For parents struggling with daily tooth brushing duties for their children, Keith Jones, a pediatric dentist and owner of Small Bites Pediatric Dentistry, says good dental health ultimately starts with establishing a routine.
“Brushing at night before we go to bed is the most important. Brushing in the morning is for bad breath, but brushing at night is for preventing cavities,” he said. “But I think kids do really well with consistency and having that time set aside.”
Even small children need to get in the routine.
“The American Academy of Pediatric Dentistry recommends their first checkup at 1 year of age,” he said. “Your child may not have a lot of teeth at that time, but it’s to educate the parents early on. The earlier I can educate you on how to take care of your kid’s teeth, the better chance they have of not getting a cavity.”
Toothbrushes don’t have to be fancy, although many now play music and have spinning brushes, but Jones does recommend a toothpaste with fluoride. Flossing becomes more important around ages 3, 4 and 5.
“Another thing I like to tell parents is you don’t need a commercial swirl of toothpaste on your toothbrush. You can use a flouride toothpaste, but you just need a smear. It’s not going to hurt them if they swallow it,” he said.
Also, don’t expect perfection. Don’t worry too much if your child loses steam before two minutes.
“To me, the act of just brushing and starting at a young age is overly important. I’m all about the two-minute rule, but I would rather us just start to get in the habit of doing it. And then worrying about the time,” he said.

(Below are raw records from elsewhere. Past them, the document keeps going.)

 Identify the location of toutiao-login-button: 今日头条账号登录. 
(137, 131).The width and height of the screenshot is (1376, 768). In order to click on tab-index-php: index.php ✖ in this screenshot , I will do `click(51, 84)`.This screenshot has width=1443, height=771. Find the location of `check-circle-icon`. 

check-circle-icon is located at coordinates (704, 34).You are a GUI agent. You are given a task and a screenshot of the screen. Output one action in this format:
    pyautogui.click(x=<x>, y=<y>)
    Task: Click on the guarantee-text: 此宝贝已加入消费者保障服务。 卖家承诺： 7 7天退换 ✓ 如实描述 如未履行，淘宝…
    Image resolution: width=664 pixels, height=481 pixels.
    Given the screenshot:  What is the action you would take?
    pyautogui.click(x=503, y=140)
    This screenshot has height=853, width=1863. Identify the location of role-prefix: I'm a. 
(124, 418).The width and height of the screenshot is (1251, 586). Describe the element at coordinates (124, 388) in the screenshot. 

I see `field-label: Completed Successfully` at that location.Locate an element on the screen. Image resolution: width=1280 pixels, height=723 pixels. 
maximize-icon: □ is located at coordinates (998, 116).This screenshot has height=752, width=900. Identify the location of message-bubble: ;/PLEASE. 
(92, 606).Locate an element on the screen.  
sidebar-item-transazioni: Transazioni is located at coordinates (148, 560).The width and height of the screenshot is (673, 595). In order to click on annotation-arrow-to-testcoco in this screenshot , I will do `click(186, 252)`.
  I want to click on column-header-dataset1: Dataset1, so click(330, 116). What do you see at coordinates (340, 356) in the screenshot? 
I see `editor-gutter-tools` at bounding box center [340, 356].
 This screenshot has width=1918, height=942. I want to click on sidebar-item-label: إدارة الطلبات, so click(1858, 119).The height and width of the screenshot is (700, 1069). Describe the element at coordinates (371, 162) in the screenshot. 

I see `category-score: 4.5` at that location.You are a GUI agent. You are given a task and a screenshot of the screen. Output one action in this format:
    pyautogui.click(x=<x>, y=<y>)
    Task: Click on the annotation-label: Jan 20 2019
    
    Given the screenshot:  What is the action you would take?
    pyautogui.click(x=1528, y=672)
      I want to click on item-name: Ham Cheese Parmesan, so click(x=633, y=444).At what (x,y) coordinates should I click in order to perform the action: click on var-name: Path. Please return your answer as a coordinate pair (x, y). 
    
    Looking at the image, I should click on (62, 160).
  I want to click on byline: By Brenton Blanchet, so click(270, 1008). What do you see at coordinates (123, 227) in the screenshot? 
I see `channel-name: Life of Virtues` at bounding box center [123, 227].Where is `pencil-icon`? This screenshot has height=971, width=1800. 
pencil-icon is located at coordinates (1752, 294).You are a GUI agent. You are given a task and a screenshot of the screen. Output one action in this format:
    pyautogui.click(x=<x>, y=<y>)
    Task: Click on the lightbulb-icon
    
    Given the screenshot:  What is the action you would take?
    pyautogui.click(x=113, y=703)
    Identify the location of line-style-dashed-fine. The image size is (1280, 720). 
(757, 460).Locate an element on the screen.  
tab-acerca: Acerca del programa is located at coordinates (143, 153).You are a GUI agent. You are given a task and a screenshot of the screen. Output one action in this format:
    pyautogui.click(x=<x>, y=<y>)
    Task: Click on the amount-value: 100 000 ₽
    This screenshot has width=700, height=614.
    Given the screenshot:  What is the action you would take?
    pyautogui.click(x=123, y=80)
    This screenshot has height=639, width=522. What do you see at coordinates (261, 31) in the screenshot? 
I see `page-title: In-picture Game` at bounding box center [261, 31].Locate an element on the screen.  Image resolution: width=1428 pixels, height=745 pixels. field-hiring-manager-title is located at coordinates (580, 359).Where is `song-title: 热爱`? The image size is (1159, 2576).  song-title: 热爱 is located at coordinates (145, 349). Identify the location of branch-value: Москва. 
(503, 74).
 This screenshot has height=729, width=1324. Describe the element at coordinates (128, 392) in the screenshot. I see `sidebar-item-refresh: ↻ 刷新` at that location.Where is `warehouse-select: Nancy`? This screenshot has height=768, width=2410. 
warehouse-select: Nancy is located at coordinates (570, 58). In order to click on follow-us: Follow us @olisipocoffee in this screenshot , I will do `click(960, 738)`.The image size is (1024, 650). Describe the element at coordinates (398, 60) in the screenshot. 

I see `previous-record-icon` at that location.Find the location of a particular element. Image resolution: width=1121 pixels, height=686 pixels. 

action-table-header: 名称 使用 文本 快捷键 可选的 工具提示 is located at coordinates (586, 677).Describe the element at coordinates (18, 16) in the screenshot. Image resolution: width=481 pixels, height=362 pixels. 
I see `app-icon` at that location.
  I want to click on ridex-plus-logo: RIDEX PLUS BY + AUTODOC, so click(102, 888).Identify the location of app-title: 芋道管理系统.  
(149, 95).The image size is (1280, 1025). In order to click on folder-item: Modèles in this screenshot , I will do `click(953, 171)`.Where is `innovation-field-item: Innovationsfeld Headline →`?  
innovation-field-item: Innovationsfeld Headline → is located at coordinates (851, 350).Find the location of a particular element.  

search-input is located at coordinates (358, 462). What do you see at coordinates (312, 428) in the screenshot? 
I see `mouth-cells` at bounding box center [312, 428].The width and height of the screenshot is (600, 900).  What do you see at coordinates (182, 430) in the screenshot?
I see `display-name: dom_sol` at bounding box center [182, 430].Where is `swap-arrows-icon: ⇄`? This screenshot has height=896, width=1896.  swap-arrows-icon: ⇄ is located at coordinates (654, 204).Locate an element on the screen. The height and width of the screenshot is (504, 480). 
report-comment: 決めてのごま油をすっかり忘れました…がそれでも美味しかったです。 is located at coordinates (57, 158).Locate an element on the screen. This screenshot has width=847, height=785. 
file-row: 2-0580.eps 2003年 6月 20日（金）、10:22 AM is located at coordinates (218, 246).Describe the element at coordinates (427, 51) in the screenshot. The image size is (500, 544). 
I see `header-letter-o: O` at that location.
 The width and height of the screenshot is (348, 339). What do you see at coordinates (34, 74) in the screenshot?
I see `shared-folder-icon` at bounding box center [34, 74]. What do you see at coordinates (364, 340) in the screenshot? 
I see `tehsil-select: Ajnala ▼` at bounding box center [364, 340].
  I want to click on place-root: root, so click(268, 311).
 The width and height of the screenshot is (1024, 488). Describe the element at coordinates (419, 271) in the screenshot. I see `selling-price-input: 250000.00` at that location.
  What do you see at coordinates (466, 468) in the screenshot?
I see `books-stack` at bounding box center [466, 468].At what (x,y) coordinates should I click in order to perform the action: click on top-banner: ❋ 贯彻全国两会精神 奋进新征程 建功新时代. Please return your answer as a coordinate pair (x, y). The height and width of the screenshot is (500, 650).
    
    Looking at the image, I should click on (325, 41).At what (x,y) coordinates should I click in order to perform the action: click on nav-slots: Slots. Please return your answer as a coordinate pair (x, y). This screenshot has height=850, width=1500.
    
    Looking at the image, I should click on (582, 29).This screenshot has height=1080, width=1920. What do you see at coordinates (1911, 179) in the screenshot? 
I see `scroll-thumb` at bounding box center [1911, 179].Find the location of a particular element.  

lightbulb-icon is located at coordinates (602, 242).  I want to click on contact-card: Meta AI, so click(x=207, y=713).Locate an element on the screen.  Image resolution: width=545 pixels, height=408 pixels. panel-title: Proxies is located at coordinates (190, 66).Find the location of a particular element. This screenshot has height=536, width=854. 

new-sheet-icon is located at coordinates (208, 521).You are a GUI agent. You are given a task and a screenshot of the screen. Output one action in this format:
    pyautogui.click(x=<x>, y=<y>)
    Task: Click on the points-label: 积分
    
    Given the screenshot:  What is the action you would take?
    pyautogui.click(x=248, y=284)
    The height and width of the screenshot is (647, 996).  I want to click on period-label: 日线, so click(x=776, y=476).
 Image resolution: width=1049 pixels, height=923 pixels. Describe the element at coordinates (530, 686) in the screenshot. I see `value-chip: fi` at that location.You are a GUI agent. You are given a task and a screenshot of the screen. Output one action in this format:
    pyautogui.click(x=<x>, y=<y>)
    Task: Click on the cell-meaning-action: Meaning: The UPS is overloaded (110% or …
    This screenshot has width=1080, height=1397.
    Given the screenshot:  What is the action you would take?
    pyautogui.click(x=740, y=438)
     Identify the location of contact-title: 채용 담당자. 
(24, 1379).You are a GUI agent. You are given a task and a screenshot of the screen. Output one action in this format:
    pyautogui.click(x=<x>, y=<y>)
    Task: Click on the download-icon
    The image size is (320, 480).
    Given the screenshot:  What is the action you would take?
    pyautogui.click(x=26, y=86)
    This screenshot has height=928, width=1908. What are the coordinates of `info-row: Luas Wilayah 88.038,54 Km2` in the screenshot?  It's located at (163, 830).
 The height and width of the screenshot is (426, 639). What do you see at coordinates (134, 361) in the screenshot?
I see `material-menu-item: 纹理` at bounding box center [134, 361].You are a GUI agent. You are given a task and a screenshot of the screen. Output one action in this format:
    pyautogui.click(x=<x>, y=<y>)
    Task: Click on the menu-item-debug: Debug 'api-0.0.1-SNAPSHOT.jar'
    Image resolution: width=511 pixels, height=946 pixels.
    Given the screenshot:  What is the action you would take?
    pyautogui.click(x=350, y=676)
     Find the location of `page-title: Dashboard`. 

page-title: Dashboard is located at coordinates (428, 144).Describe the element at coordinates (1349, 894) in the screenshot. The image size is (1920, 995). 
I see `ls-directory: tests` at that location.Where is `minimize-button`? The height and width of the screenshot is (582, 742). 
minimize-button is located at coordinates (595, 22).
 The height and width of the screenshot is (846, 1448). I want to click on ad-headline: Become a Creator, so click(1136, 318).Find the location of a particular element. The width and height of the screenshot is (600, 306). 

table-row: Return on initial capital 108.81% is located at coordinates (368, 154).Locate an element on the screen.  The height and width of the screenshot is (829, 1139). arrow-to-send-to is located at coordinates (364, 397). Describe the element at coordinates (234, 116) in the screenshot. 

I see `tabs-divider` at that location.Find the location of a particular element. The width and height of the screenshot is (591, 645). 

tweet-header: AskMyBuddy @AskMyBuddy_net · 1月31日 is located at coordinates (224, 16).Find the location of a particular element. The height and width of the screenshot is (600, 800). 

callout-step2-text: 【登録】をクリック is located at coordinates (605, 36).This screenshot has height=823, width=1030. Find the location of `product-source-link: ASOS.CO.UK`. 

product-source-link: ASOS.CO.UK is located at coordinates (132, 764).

When it comes to how young teeth are growing and developing, the American Association of Orthodontics recommends children have a checkup from an orthodontist by age 7. Orthodontists can detect early problems with jaw growth and emerging teeth, even if baby teeth are still present. Early checkups and treatments can correct detrimental oral habits or help guide the teeth into a better position.
Though orthodontist treatment to correct teeth alignment frequently means braces, early detection may call for other treatments such as expanders, clear aligners or temporary anchorage devices, which are surgical micro-screws that prevent teeth from moving.
Braces are generally used to treat crowded teeth or gapped teeth, correct overbites or underbites, and affect impacted or missing teeth. Parents may be surprised to learn that traditional metal braces now come in ceramic and clear versions as well as lingual versions that can be worn on the back side of the teeth. Clear aligners are custom-sized, removable appliances, which gradually move teeth to the prescribed position.
Other children may be prescribed expanders, which sit in the palate and gradually widen the upper jaw. The upper jaw develops as two halves, which don’t fuse together permanently until puberty. This treatment capitalizes on this development and takes the opportunity to add more space. Expanders are typically used to treat crossbite, crowding or impacted teeth. They are metal halves connected in the center with a screw, which is typically turned a little each day with a key. They are generally worn for three to six months.
Today’s orthodontists can go beyond conventional dental X-rays to get a 3D picture of teeth as well as the entire jaw and bone structure. In addition, planning software can help doctors create a custom treatment plan for each patient based on their facial structure. Children can also see what their smile will look like after treatment is finished.
When it comes to taking care of teeth, consistency and prevention are the best course of action, Jones said.
“We see so much tooth decay that it doesn’t spare any social or economic status,” he said. “One in five children have an untreated cavity, so it’s not as baked into the routine for everyone as it should be. I think it’s the simple act of using a toothbrush, and toothpaste with fluoride, and the act of brushing that’s most important to me.”